Plus de 215 000 coups de rame, 5 jours et 5 nuits seul en plein milieu de l’Océan Pacifique, au-delà de l’incroyable performance humaine et sportive, ce sont les chiffres qui resteront à jamais en souvenir de l’Ultimate Crossing réalisé tout récemment par Bart de Zwart. Le plus hollandais des hawaiiens vient en effet de boucler un parcours aussi inédit que dangereux, rallier les deux îles aux extrémités de l’archipel d’Hawaii, Big Island et Kauai, seul et sans assistance sur une distance de 500 kilomètres !!! Interview…
SUPJournal.com : On a déjà du te poser 100 fois la question mais pourquoi t’être engagé dans une telle aventure, en particulier sans assistance ?

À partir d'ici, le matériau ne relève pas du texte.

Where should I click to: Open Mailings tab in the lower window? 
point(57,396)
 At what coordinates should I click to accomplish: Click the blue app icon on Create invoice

Bart de Zwart : La réponse est simple, je pense que parfois dans la vie, il est bon de faire quelque chose de difficile pour apprécier ensuite les petits bonheurs simples de la vie, des choses auxquelles, au fil du temps, on ne fait plus attention. Et puis j’aime aussi me fixer des challenges personnels et j’adore l’aventure, être aussi proche de l’océan pendant 5 jours est une expérience que tout le monde devrait vivre au moins une fois dans sa vie, mais pas nécessairement sur une planche de SUP de 14 pieds ! Et puis il y a enfin la relation à la culture hawaiienne. Depuis toujours, les hawaiiens ont utilisé leurs canoës outrigger pour rallier tous les coins du Pacifique. C’étaient des embarcations simples et ils utilisaient le soleil et les étoiles pour s’orienter, le tout en réalisant des distances incroyables parfois. Pour vraiment comprendre ce qu’ils faisaient à l’époque, il fallait le faire également…
SUPJ : Comment t’es-tu préparé pour cette traversée ?
BZ : Physiquement, je n’ai rien fait de plus que ce que je fais habituellement… Habituellement, je suis à l’eau tous les jours avec mon partenaire d’entrainement Connor Baxter, le matin sur du plat pour ramer et l’après-midi pour faire du downwind. Cette routine en quelque sorte permet de garder une bonne forme physique et garder ainsi un bon rythme au niveau rame. Pour ce qui est des préparatifs, cela m’a pris un bon mois ensuite pour penser à tout, le matériel de sécurité, un équipement pour pouvoir dormir, la nourriture, l’eau, bref plein de petits détails qui avaient tous leur importance.
SUPJ : Comment décrire une telle aventure en quelques mots seulement ?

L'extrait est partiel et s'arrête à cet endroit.